◆ INSTRUCTION
Copy each of the entries below word for word, leaving out the pictures.

◆ RECORDED INFORMATION
________________

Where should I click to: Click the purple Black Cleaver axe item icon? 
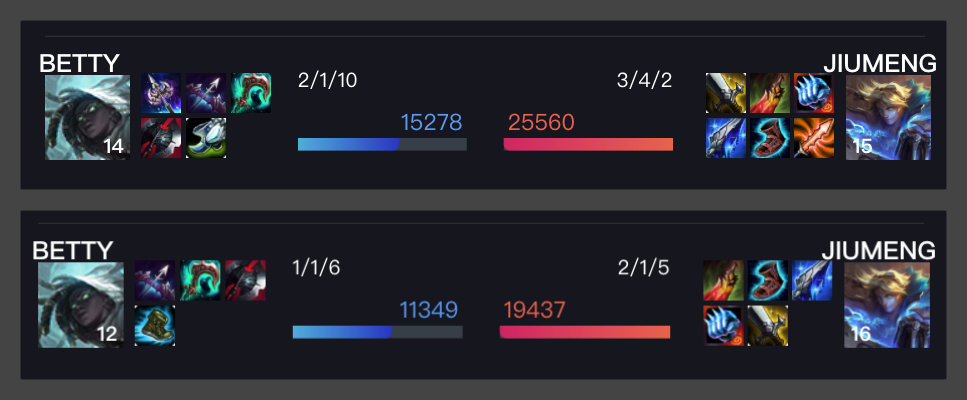pyautogui.click(x=161, y=93)
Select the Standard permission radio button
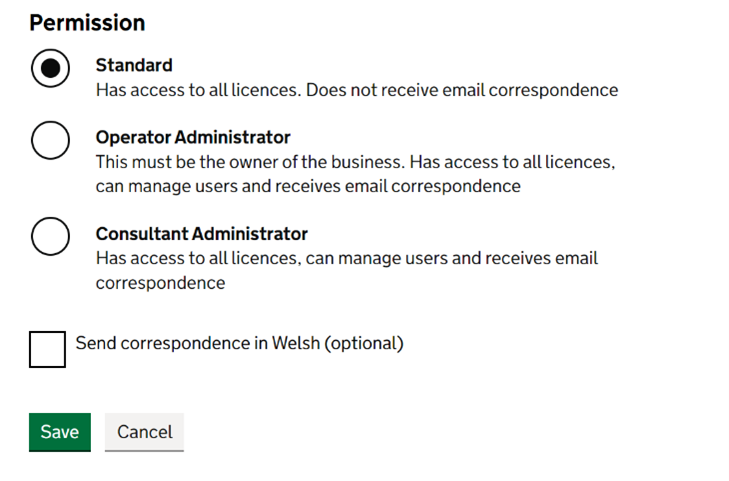 point(50,69)
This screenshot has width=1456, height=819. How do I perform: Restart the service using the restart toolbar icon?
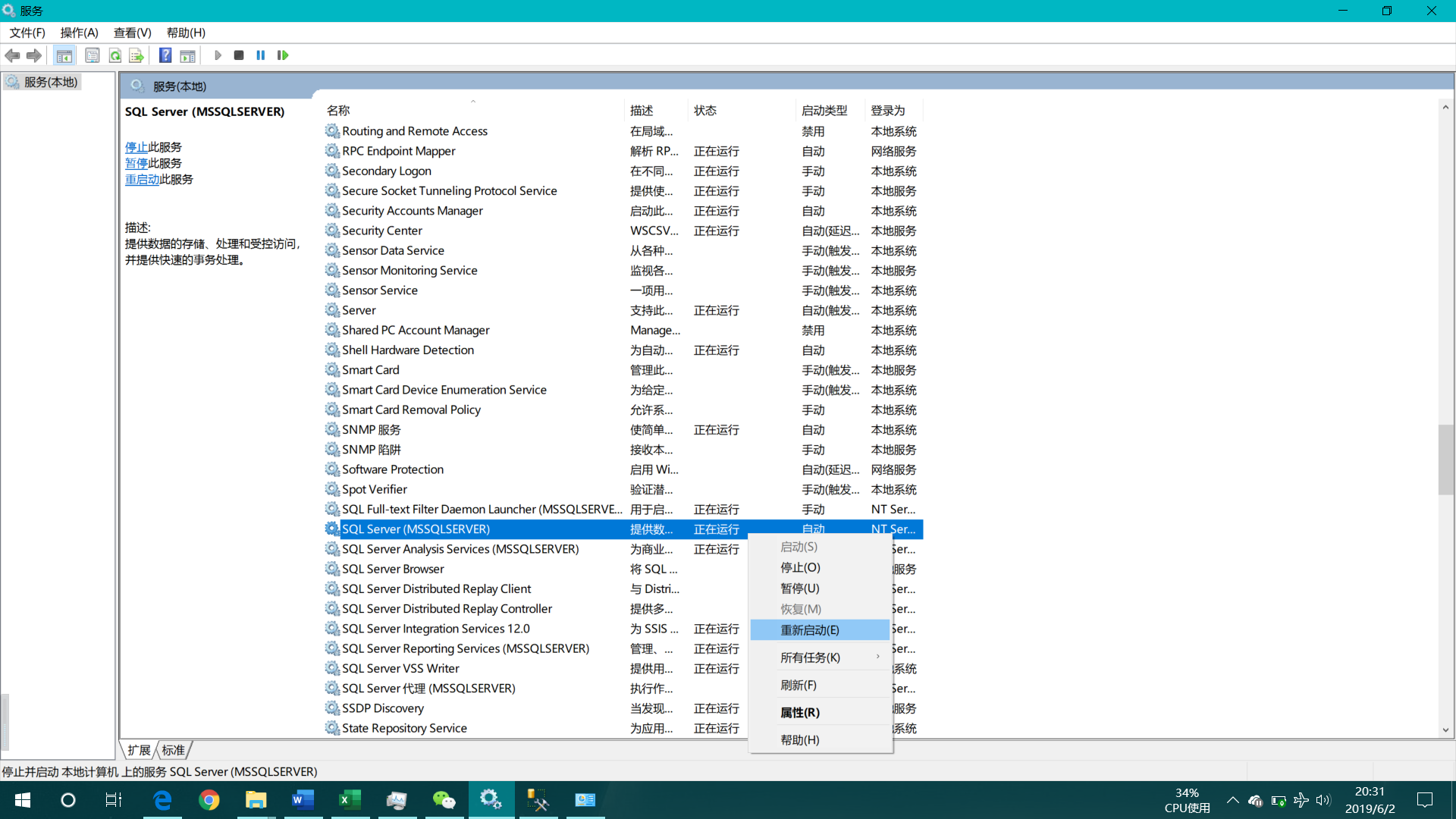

________________

◆ OUTPUT OF THE TASK
Where should I click to: Click the purple Black Cleaver axe item icon? 
pyautogui.click(x=161, y=93)
Select the Standard permission radio button
 point(50,69)
This screenshot has width=1456, height=819. How do I perform: Restart the service using the restart toolbar icon?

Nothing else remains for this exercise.